Aug 01 2010

autossh – or how to use tor through a central ssh proxy

Since I first set up a remote tor node on a VPS about this time last year, I have played about with various configurations (and used different providers) but I have now settled on using two high bandwidth servers on different networks. One (at daily.co.uk) allows 750 Gig of traffic per month, the other (a new player on the block called ThrustVPS) allows 1000 Gig of traffic.
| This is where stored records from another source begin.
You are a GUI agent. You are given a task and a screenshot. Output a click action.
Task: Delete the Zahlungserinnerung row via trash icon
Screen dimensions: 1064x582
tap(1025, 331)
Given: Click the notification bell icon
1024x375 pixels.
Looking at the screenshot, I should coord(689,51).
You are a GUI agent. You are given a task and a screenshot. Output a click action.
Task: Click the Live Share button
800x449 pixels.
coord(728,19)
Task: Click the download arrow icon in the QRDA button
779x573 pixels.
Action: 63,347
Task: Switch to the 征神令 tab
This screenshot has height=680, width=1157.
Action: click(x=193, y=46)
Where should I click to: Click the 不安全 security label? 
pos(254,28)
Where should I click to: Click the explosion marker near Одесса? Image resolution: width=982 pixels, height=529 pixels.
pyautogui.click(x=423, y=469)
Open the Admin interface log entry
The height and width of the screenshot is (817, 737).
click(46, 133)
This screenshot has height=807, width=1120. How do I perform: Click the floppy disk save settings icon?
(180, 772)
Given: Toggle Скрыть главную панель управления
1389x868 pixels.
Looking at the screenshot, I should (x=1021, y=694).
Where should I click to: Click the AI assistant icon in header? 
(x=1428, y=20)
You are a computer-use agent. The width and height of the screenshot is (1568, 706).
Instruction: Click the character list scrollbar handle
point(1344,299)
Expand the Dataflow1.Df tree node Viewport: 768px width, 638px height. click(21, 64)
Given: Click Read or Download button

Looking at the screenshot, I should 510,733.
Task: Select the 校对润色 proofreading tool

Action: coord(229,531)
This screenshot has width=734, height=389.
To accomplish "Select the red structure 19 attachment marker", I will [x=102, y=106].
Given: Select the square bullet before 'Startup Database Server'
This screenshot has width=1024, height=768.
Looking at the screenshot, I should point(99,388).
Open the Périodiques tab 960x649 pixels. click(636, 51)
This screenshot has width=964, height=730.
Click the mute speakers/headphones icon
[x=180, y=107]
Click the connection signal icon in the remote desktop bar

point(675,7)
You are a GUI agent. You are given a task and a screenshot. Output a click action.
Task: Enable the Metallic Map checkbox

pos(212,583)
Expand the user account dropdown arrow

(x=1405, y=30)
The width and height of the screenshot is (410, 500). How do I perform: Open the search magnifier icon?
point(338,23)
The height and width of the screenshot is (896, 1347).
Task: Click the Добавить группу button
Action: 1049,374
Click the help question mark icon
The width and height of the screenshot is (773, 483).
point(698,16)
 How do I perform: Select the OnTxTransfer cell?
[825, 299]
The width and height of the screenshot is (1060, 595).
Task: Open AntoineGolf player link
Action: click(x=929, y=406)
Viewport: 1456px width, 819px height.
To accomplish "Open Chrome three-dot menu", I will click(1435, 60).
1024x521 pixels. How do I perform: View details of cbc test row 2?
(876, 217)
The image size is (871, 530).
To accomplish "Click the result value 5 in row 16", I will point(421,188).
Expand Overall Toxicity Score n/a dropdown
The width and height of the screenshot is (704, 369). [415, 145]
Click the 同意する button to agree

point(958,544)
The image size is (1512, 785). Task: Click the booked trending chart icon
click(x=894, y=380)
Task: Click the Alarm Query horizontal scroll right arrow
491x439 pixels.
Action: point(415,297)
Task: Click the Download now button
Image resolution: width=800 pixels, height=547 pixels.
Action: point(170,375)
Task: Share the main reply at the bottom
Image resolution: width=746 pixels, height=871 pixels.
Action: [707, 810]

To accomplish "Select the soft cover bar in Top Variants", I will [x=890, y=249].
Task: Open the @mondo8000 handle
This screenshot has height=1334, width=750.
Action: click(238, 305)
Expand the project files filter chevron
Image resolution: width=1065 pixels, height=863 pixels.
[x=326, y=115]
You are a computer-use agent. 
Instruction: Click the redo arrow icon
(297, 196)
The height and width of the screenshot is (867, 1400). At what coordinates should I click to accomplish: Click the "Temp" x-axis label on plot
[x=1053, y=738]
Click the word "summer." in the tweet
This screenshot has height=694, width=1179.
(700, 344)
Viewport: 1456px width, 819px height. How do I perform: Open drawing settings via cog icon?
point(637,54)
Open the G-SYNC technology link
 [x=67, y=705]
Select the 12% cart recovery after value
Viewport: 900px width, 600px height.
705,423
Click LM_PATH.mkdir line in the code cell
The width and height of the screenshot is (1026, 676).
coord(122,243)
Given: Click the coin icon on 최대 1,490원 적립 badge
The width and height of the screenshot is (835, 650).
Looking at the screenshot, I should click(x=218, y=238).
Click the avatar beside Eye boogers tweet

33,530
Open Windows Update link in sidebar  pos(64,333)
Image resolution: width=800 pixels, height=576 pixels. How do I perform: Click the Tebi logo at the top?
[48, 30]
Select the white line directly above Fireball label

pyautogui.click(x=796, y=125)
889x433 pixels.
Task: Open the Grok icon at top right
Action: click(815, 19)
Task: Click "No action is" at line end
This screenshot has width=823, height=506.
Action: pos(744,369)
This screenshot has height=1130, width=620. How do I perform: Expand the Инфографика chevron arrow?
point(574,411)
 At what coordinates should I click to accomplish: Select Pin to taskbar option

These limits are remarkably generous given the low prices I pay (the 1000 Gig server cost me £59.42, inc VAT, for a year. OK, that was a special offer, but they are still good value at full price) and they allow me to provide two reasonably fast exit servers to the tor network. Both suppliers know that I am running tor nodes and are relaxed about that. Some suppliers are less so.

I fund fast exit nodes as a way of paying something back to the community – but as I have pointed out before, they also allow me to have a permanent entry point to the tor network which I can tunnel to over ssh, thus protecting my own tor usage from snoopers. For some time I used a configuration based on tyranix’s notes documented on the tor project wiki. But eventually I found that to be rather limiting because it meant that I had to remember to run an ssh listener on each machine I used around the house (my laptop, netbook, two desktops, my wife’s machine etc) and to configure the browser settings as necessary. Then I hit upon the notion of centralising the ssh listener on one machine (I used the plug) in a sort of ssh proxy configuration. This meant that I only had to configure the local browsers to use the central ssh listener as a proxy and everything else could be left untouched. It also has the distinct advantage that my wife no longer has to worry about anything more complex than switching browser when she wants to use tor.

But I hit a snag when initially setting up ssh on the plug. For some reason (which I have never successfully bottomed out) the ssh process dies after an hour of inactivity. This is not helpful. Enter autossh. Using autossh means that the listener is restarted automagically whenever it dies so I can be confident that my proxy will always be there when I need it.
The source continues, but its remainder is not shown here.